Lots of packages and softwares have been developed to solve aforementioned problems, including XCMS,7,8 MZmine,9,10 MetSign,11,12 OpenMS,13 MET-XAlign,14 MET-COFEA15 and so on. Most of them have a long preprocessing pipeline including noise filtering, baseline correction,16,17 peak detection,18,19 alignment,20–22 identification23–25 and normalization.26 At each step of preprocessing pipeline, methods may differ from each other in their principles, parameter settings and performance. In noise filtering, a filtering parameter is used for adjusting signal-to-noise ratio (SNR). The results of peak detection are based on one or more of the parameters, including SNR, intensity threshold, slopes of peaks, local maximum, shape ratio, ridge lines, model-based criterion and peak width.27 The m/z and retention time (RT) windows are important parameters for aligning retention time shifts.21,28 Moreover, the accumulated influence from each step may make the final results worse.
Multivariate curve resolution (MCR) methods have been used extensively to resolve overlapped peaks, such as heuristic evolving latent projections (HELP),29,30 window factor analysis (WFA)31,32 and iterative transformation target factor analysis (ITTFA).33,34 However, these methods are cumbersome and time-consuming for multi-dataset. One way of solving this drawback is to resolve several chromatographic runs together. The augmented version of MCR-ALS34–36 makes it possible to handle three-way data by rearranging data from several samples into a matrix. Another approach is the arrangement of the different samples as a three-dimensional array, and Parallel Factor Analysis2 (PARAFAC2)37–39 belongs to this category. MCR-ALS and PARAFAC2 succeed in resolving overlapped peaks of local range of chromatograms, but can't resolve all features automatically in one step.
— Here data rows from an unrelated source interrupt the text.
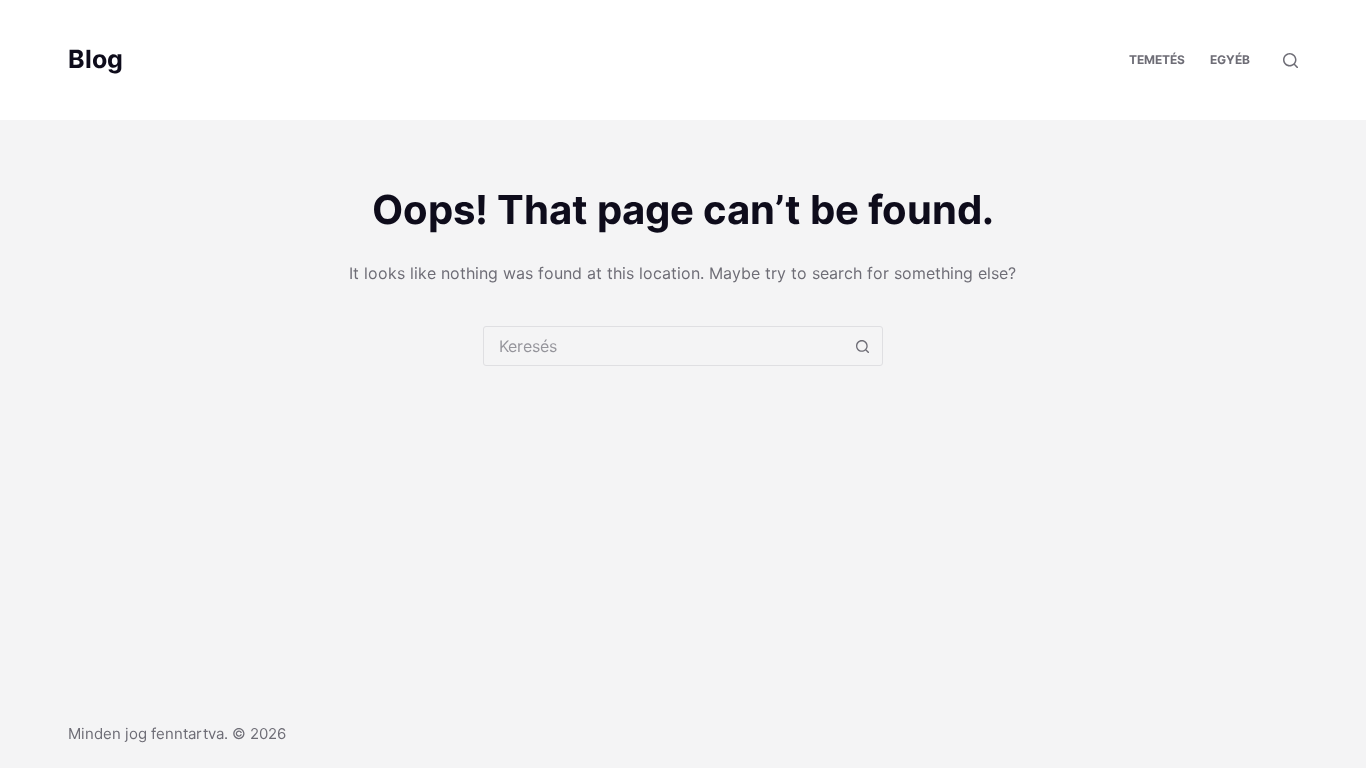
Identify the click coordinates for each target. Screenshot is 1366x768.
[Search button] (863, 346)
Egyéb (1230, 59)
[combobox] (664, 346)
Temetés (1157, 59)
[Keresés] (1290, 60)
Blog (95, 59)
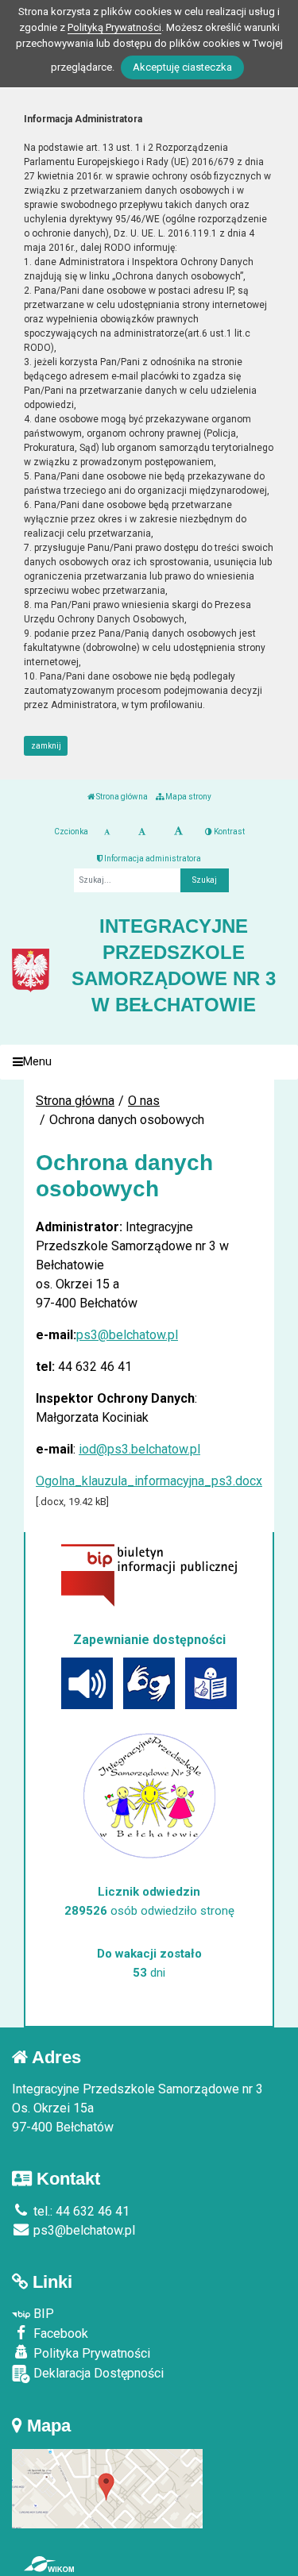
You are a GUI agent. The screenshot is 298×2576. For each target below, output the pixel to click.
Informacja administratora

With this background, MARS combines novel methods for searching the target zone by moving sub-window factor analysis (MSWFA) and an improved resolution method based ITTFA for features extraction. It can extract features directly from raw dataset without preprocessing such as baseline correction and peak alignment, which eliminates the interference from preprocessing and guarantees that all final features are more stable and objective. Each chemical component is represented only once in features table according to mass spectrum. Therefore, MARS can extract features of compounds automatically from large-scale samples with the given mass spectrum and retention time pairs.
2. Method and theory
In this study, MARS has been developed based on resolution techniques in chemometrics. Importantly, several novel techniques have been improved and combined together. The architecture of MARS is shown in Fig. 1. Each step of MARS will be elucidated in the following sections, including extracting MSRT pair (mass spectrum, retention time), searching target zone, initial estimation and resolution.
 |
| Fig. 1 A workflow of the MARS method. | |
2.1 Extracting MSRT pairs from reference samples
Each compound has its mass spectrum and retention time with given experimental conditions, and we call them mass spectrum and retention time pairs. To obtain MSRTs in dataset, one can choose a reference chromatogram, and obtain the MSRTs corresponding to particular compounds. For chromatographic peak of pure compound, mass spectrum at the apex position and its retention time can be chosen as its MSRT. For overlapped chromatographic peak, it should be resolved to obtain pure mass spectrum of each compound. HELP is recommended for resolution of overlapped peaks in reference chromatogram. MS refers to the solved mass spectrum and RT also refers to the position of resolved peak apex.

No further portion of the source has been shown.